WORK TO DO >>
1. According to the passage about women after the war, in what month and year did The Age record the final discharges of women from the AWAS and WAAAF?
2. Pick up the passage about women after the war where it ends and carry it forward.

Certainly, many were fearful of the impact that women could have on a man’s ability to find work on his return from the front. With women receiving lower rates of pay, it was feared that employers would choose to hire women as cheap labour, rather than returning men to their pre-war careers, if women were not forced to step down. As well as this, some also feared a falling birth rate, concerned that women might choose employment and wages over marriage and motherhood.
Nonetheless, some women were not looking to give up the opportunities and freedoms they had won during the war. “Women are free as never before,” claimed one woman writing to the Western Mail. “Women have worked too hard in this war to be pushed back into obscurity afterwards. But I don’t think these plums will drop into our laps without any effort on our part … we shall have to work and plan and fight for them. We shall be up against the tremendous problem of prejudice.”
Despite their achievements and the tenacity shown by Australian women during the war years, all three auxiliaries were disbanded almost immediately after the war. Little thought was given to a continuing role for women, who were expected to return to the domestic sphere, effective immediately. One ex-servicewoman told the Adelaide Mail: “I don’t know what I’m going to do later. I used to help about the house and farm before the war, so I suppose I’ll be doing that again.” The former director of the WRANS, First Officer Margaret Curtis-Otter recalled: “We were very sorry. All the services were sorry, because the women had proved that they were very useful indeed in so many ways, and the services themselves I think wanted to keep the women. But the government of the day wouldn’t agree to it all so we had to be disbanded.” In June 1947, Melbourne’s The Age recorded the final discharges of women from the AWAS and WAAAF, declaring “so will end a chapter in the history of women’s service to this country of which everyone is justly proud.”

Records from a data collection
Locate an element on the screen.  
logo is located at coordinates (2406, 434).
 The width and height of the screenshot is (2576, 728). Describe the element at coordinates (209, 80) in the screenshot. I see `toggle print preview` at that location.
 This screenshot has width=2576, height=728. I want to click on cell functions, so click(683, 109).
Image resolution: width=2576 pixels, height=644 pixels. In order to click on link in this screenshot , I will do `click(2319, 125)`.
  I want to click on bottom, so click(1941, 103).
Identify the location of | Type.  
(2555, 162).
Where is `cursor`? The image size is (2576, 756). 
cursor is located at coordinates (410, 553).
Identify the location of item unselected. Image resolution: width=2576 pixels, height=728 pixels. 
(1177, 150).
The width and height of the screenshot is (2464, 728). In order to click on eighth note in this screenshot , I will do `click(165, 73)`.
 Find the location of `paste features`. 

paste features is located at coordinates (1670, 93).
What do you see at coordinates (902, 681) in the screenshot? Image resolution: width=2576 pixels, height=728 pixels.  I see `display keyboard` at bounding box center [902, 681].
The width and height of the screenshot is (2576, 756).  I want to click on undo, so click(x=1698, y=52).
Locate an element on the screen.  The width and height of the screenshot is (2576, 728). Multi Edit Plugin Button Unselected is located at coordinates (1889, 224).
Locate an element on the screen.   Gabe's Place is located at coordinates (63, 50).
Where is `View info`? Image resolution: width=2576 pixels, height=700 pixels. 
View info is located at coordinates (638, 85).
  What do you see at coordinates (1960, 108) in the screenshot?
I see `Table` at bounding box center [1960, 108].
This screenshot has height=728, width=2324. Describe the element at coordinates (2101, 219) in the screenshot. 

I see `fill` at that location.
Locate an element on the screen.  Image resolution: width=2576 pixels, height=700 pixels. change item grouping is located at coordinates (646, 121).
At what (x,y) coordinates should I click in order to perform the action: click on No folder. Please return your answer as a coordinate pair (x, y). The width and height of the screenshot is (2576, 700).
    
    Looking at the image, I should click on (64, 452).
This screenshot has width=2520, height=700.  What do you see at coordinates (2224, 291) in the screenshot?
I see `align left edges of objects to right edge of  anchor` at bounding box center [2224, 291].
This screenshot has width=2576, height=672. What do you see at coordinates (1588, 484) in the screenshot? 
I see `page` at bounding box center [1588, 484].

ANSWERS TO THE EXERCISES >>
1. June 1947

2.
"Makes you think"
This chapter did not end, however, and many women did not return to the home sphere as some hoped. These women had been changed by their wartime experiences and had shown what they could do. Many remained in the civilian workforce in the following years. After January 1946, the number of women in civilian employment increased gradually, and by 1947 had almost regained the levels seen during the war. Post-war, female employment surpassed the wartime peak, as women continued to seek the opportunities they had proven themselves so capable of fulfilling. In the years after 1945, women continued to work in roles outside the spheres of “traditional women’s work” and followed career paths which would not have been open to them in 1941. It was clear that the impacts of women’s work during the war would have a lasting effect into the post-war years and beyond.
In December 1951 women returned to the military sphere when the Federal Cabinet approved the enlistment of 4,000 women into the Citizens Military Forces (CMF). The Minister for the Army told the Daily Examiner: “Extension of the women’s army services to the CMF for the first time is a recognition that women no longer were mere auxiliaries, but an essential part of any army in peace or war.” Most notably, these women were recruited as part of the CMF, not simply in addition to it, and were once more able to step outside traditional female roles, working as searchlight operators, signallers, armourers and more. It took twelve months, however, for women to receive the same pay, service conditions and training obligations as men in the CMF.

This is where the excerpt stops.